**Question**. Do these identities involving even-index Catalan numbers have a known combinatorial interpretation? They look as though they should. I haven’t seen one in the literature.

$$\sum_{a+b=n}C_{2a}C_{2b}=4^nC_n$$

$$\sum_{a+b=n}C_{2a}{4b\choose 2b}=4^n{2n\choose n}$$

**Added**. Thanks to Richard Stanley’s helpful answer, I now know that the first of these identities is known in the literature as *Shapiro’s Catalan convolution*, and has a bijective proof due to Hajnal and Nagy (2014).

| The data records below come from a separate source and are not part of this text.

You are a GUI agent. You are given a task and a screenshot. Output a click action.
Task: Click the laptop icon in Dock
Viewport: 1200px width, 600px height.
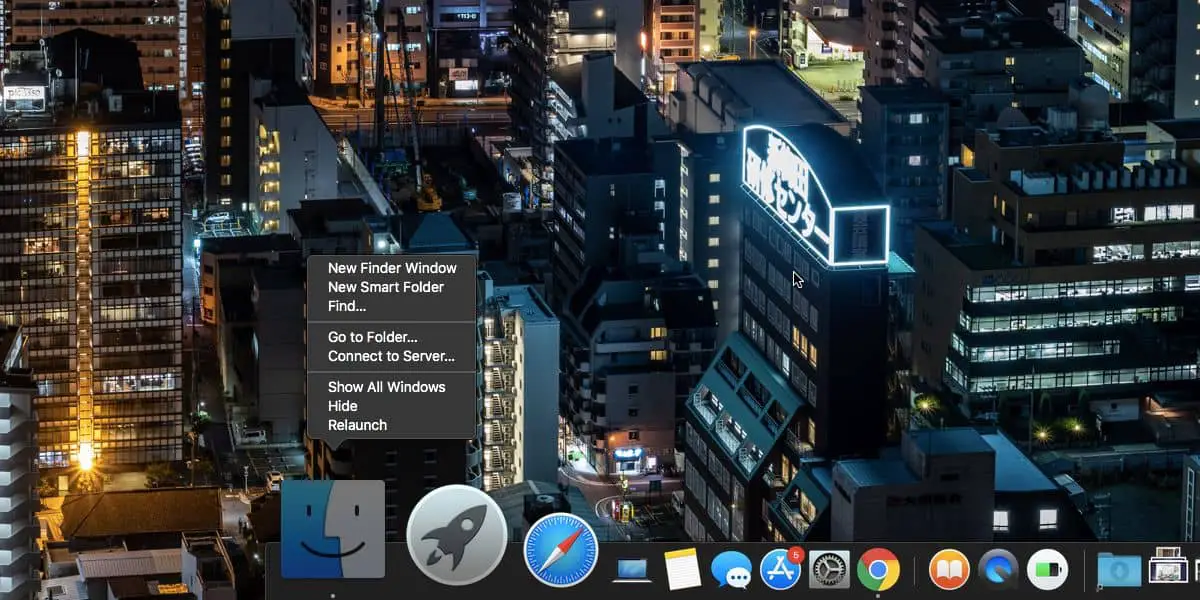click(632, 570)
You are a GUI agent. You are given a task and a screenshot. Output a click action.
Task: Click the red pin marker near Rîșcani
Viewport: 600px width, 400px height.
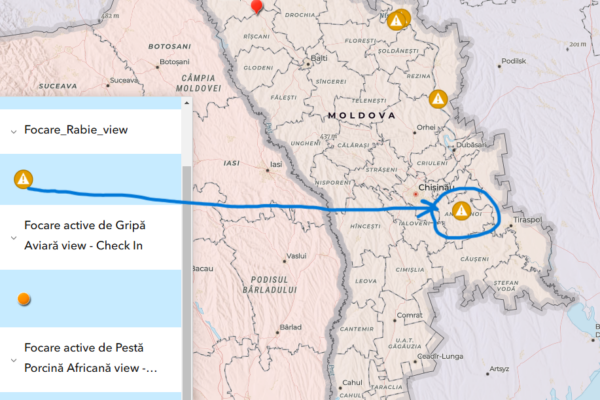pos(257,7)
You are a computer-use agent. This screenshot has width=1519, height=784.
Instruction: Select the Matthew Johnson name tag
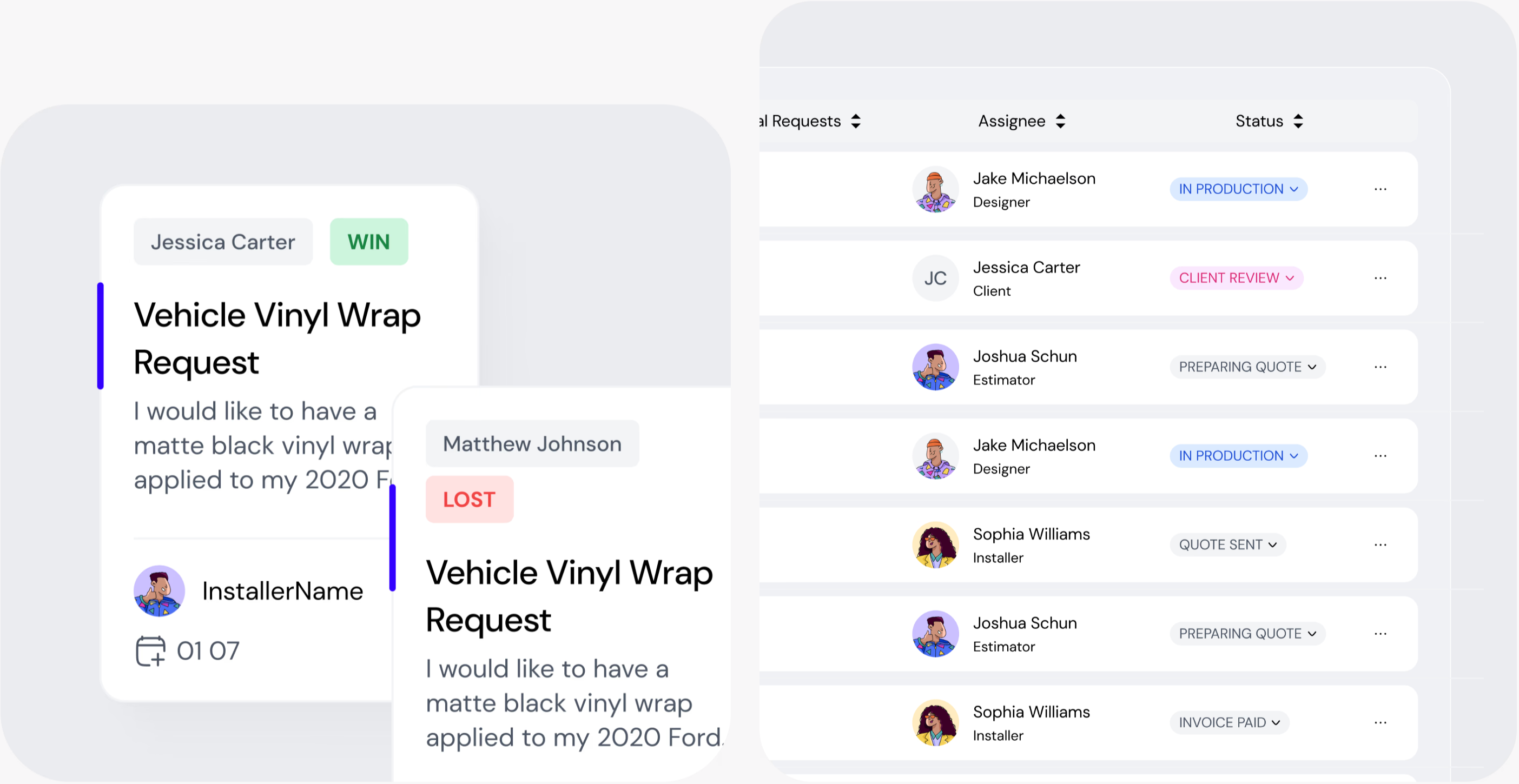[532, 444]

**Added further**. I hadn’t realised *quite* how straightforwardly each of these identities implies the other. For example, if the first holds then: $$\begin{align}
2\sum_{a+b=n}C_{2a}{4b\choose 2b}&=2\sum_{a+b=n}(2b+1)C_{2a}C_{2b}\\
&=\Bigl(\sum_{a+b=n}(2a+1)C_{2a}C_{2b}\Bigr)+\Bigl(\sum_{a+b=n}(2b+1)C_{2a}C_{2b}\Bigr)\\
&=(2n+2)\sum_{a+b=n}C_{2a}C_{2b}\\
&=(2n+2)4^nC_n\\
&=2\cdot 4^n {2n\choose n}
\end{align}$$
In light of that, a proof of one is essentially also a proof of the other.

**Notes**.
I came across these identities while thinking about an unanswered question of Mike Spivey from 2012. I can define a bijection for the first one – I imagine the second can be done in a similar way – but it isn’t obviously a very *nice* bijection, and it uses Garsia-Milne involution. Here is a description of it, in the language of species.

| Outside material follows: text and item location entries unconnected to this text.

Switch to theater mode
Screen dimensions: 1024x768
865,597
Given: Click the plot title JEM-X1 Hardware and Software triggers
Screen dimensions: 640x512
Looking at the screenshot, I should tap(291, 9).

If $D$ is the species of Dyck paths with matching up/down pairs labelled (or binary plane trees with internal nodes labelled, etc.) then $D=1+XD^2$, where $1$ is the species of the empty set (sometimes denoted $E_0$) and $X$ is the species of singletons ($E_1$). Split $D=D'+D''$, where $D'$ represents paths of odd semilength and $D''$ even, so we have the mutually recursive isomorphisms $$\begin{align}\tag{1}D''&=1+2XD'D''\\\tag{2}D'&=X(D'^2 + D''^2)\end{align}$$ (using the $=$ sign to denote isomorphism). The aim is to define an isomorphism between $D''^2$ and $1 + 4X^2D''^4$. We shall do this by defining an isomorphism $$D''^2+Y=1 + 4X^2D''^4+Y$$ for the species $Y=(2XD'D'')^2$, and appealing to the Garsia-Milne principle. Here is the isomorphism, from right to left:

$$\begin{align} 1 + 4X^2D''^4+Y&=1 + 4X^2D''^2(D'^2+D''^2)\\ &=1 + 4XD'D''^2\tag{using 2}\\ &=1 + 4XD'D''(1+2XD'D'')\tag{using 1}\\ &=1 + 4XD'D'' + 8(XD'D'')^2\\ &=D''^2 + 4(XD'D'')^2\tag{using 1}\\ &=D''^2 + Y \end{align}$$